Very interesting post! The beard seems to be one of those extraordinarily flexible signifiers–representing everything from patriarchal domination and religious orthodoxy, on the one hand, to counter cultural and bohemian inversions of dominant authority–sometimes, but not always, in sexual terms. And these seem capable of coexisting in the same culture at the same time. One issue you didn’t touch on is the idea of the beard as a kind of disguise or mask. This meaning is, for instance, involved in the slang term “beard” as a designation for a fake opposite-sex partner used to disguise homosexuality.
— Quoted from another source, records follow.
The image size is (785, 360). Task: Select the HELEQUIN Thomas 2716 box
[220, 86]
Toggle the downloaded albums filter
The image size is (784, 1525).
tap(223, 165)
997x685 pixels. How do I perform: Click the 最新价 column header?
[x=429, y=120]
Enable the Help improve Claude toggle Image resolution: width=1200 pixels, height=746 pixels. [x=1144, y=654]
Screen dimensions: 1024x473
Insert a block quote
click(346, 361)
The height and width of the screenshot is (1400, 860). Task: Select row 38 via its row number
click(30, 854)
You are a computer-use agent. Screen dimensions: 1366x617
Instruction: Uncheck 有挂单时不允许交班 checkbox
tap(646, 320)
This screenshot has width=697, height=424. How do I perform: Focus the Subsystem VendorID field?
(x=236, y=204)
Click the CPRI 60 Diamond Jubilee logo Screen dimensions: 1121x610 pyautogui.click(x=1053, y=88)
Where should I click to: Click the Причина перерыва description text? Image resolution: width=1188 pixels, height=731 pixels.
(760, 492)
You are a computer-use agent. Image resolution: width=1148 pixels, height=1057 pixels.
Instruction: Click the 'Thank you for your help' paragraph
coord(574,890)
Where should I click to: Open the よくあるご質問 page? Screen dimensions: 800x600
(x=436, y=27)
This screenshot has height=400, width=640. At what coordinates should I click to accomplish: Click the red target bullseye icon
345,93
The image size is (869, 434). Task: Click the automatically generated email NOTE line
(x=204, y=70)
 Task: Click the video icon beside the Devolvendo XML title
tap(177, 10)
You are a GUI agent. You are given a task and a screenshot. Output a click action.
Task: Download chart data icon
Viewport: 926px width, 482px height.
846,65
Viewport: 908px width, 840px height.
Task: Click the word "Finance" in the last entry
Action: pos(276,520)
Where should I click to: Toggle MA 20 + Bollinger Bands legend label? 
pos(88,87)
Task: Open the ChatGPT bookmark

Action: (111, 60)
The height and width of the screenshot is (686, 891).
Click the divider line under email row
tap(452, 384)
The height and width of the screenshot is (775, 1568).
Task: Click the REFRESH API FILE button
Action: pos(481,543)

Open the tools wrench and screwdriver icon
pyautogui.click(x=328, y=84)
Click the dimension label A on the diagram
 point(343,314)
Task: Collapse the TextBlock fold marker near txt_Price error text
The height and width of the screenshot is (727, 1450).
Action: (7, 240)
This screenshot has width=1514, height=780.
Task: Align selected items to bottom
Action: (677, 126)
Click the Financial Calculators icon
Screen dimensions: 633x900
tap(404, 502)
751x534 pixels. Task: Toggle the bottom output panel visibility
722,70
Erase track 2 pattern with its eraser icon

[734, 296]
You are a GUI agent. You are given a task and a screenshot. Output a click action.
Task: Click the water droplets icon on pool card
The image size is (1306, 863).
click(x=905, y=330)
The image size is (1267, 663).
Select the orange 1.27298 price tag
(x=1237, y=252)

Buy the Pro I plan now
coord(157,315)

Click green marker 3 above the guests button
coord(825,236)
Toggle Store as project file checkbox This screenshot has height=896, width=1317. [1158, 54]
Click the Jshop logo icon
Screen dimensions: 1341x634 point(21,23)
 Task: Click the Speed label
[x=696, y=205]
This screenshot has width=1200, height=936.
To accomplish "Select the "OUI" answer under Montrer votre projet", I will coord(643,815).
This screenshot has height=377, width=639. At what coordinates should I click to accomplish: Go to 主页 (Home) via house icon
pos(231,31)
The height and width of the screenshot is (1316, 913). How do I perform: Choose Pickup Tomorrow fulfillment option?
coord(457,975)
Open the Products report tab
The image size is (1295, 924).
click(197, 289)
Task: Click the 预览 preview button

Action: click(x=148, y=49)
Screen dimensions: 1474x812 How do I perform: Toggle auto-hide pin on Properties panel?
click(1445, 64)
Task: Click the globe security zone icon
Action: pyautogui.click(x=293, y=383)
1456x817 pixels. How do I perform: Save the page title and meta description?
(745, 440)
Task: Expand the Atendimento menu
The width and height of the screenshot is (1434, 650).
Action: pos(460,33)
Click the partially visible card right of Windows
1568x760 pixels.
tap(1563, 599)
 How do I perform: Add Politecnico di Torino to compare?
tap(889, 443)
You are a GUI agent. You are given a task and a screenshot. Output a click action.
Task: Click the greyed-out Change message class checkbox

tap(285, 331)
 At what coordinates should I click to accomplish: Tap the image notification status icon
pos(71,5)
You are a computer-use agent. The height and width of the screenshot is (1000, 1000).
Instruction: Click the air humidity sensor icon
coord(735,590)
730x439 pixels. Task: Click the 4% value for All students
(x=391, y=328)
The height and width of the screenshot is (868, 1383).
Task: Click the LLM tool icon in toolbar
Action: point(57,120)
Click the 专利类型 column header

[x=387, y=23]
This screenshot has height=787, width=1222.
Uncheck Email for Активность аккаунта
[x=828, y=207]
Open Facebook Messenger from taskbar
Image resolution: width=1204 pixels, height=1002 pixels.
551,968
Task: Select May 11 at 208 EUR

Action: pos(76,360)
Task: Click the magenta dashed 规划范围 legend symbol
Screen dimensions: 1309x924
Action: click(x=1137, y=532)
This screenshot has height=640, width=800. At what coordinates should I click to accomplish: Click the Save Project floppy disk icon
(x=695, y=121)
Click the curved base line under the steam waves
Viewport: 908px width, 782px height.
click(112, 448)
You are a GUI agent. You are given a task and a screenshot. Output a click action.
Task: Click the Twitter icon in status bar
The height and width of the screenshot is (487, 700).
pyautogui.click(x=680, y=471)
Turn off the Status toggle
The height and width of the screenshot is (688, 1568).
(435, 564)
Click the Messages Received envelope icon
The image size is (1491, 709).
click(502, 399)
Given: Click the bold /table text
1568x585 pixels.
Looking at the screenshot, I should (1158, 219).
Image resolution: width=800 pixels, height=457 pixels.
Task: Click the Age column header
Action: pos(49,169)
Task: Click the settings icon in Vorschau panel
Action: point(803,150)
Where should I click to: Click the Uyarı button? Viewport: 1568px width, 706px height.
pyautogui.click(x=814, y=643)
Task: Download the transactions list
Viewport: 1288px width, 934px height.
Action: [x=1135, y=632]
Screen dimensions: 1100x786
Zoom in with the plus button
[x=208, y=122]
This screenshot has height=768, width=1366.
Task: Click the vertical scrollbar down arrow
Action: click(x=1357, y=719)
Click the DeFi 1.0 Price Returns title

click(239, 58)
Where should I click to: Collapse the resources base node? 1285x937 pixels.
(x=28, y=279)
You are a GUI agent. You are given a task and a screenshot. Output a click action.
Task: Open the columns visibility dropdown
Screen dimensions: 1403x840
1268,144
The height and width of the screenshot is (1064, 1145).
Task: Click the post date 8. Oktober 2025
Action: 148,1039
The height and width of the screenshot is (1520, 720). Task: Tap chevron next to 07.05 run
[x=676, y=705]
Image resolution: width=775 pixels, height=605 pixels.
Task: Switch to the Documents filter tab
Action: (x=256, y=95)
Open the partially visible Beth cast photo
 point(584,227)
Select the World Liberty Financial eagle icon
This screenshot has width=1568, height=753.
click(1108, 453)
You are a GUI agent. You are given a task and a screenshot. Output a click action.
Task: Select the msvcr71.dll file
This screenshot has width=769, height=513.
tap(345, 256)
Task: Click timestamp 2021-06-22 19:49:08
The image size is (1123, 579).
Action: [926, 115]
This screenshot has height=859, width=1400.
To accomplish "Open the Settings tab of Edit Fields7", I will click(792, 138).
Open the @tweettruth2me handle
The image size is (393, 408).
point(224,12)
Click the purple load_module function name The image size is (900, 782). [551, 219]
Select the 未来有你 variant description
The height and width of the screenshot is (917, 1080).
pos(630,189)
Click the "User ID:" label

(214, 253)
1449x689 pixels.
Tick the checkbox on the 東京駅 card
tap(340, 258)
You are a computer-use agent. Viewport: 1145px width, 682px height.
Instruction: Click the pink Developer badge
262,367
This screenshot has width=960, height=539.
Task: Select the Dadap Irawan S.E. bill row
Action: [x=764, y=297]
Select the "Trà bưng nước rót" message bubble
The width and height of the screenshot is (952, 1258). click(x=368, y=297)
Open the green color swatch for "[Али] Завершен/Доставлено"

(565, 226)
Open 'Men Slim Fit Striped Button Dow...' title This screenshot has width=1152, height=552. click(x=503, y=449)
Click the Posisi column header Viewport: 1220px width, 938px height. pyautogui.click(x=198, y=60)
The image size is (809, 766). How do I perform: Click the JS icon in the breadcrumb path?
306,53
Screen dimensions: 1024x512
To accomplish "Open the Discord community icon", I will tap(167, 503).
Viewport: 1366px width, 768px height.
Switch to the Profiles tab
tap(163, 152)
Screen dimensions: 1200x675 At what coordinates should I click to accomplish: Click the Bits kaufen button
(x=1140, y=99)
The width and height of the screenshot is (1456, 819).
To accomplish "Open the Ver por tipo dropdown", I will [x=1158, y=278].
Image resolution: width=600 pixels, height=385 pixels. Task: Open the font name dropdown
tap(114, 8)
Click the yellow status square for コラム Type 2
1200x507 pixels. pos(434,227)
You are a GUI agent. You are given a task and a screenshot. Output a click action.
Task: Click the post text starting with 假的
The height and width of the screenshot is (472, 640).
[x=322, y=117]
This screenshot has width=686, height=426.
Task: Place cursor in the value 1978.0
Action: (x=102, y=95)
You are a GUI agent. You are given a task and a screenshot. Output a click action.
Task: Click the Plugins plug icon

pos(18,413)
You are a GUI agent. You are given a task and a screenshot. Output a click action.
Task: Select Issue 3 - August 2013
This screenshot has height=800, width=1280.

What do you make of that usage, given the idea that for Ginsberg and Whitman the beard was a signifier of homosexuality, rather than a way to disguise it?
There was an article in the AHR a few years back on “wig history,” but I’m not sure we’ve yet seen the historiographical move to facial hair! Next up: the history of the hat!
Oh, also given the title of your post, I was hoping to find that Frederick Jackson Turner was bearded, but, alas, it appears that he only had a mustache–perhaps at the point where savagery met civilization (I think that’s the upper lip!).